After the arrest, the two were held and appeared in front of a judge at the Bronx County Criminal Court. His friend was released and allowed to remain free during court proceedings, but Browder was still on probation from an earlier incident, and his bail was set at three thousand dollars. With his family unable to raise the money, he was soon on a bus headed for Rikers Island, a New York City jail notorious for sub-human living conditions and rampant violence.
As bad as that seems, things only got worse for Browder. Despite what should have been a relatively straightforward case, he entered a Bronx criminal court system that is chronically backlogged do to being understaffed and financially strapped. Even with what seemed like murky circumstances and shoddy evidence, a grand jury indicted him on second degree robbery charges. Because he was still on probation, this was considered a violation, and the judge remanded him to jail without bail.
Over the next three years, Browder’s life was a recurring nightmare. He was attacked by prisoners and guards, forced to live in cells overrun by vermin, starved, and spent upwards of seven or eight hundred days in solitary confinement, where he attempted to end his life on multiple occasions. In court, it didn’t get any easier. Browder steadfastly maintained his innocence and desire for a trial — refusing to enter a guilty pleas in exchange for sentencing. Prosecutors would continue to delay the trial, and Browder was forced to languish at Rikers.
Only when a new judge was appointed to help deal with the backlog of cases did Browder’s case get an earnest review. Still maintaining his innocence, and after more than a thousand days at Rikers and on his thirty-first court appearance, the judge ruled that the District Attorney was not in a position to go forward with the case, prompting prosecutors to move for dismissal. Browder had finally, unceremoniously, won the battle for his innocence, and was released the next day.
But by this point, Kalief Browder had been irreversibly broken by a system that threw away the key on an innocent 16-year-old without as much as a trial.

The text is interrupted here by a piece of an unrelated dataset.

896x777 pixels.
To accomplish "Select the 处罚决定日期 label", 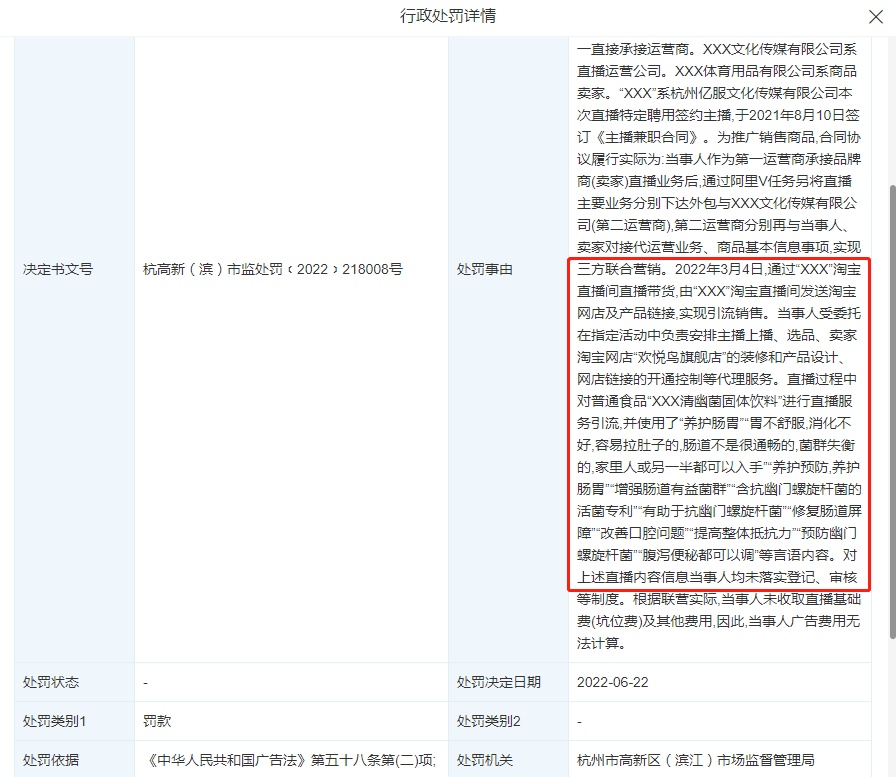I will coord(499,682).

The endless days and nights spent enduring solitary confinement, violence and repulsive living conditions had taken its toll.
Jennifer Gonnerman, the journalist for The New Yorker who penned Browder’s original profile, visited the family after hearing the news of his death.
“Ma, I can’t take it anymore,” he had told his mother that Friday night. The next day he would be dead.
In April, Gonnerman acquired and published surveillance video of Browder as an inmate on Rikers Island, showing graphically just the kind of abuse he endured — both at the hands of guards and fellow inmates.
The Los Angeles times spoke with Browder’s lawyer, Paul V. Prestia, on Sunday about Browder’s condition.
“When he came out [of jail] and I first met him, he was completely broken — I had to show him how to use a computer; he had to get a job,” Prestia said. “These were issues he was going to have for his whole life. It’s not his fault. He didn’t deserve that.”
Browder did seem to make progress after his release from prison, enrolling in college and holding a part time job, but ultimately the damage from his ordeal was too deep.
“I’m not all right,” he told Gonnerman in the original New Yorker piece. “I’m messed up. I know that I might see some money from this case, but that’s not going to help me mentally. I’m mentally scarred right now. That’s how I feel. Because there are certain things that changed about me and they might not go back.”
Kalief Browder is not the first, and he won’t be the last victim of an unjust legal system — one that is especially oppressive to young, minority men. But his case is a vivid and sobering lesson, and a cautionary tale on the implications of failing to address the status quo.
In the days, months and years following his arrest, Kalief Browder was robbed of his rights to liberty and to pursue happiness. With the final chapter of his short, tragic life drawing to a close on Saturday, the same justice system that chewed him up and spit him out, now, as a result of the irreparable scars it left with him, took the last thing he had left — his life.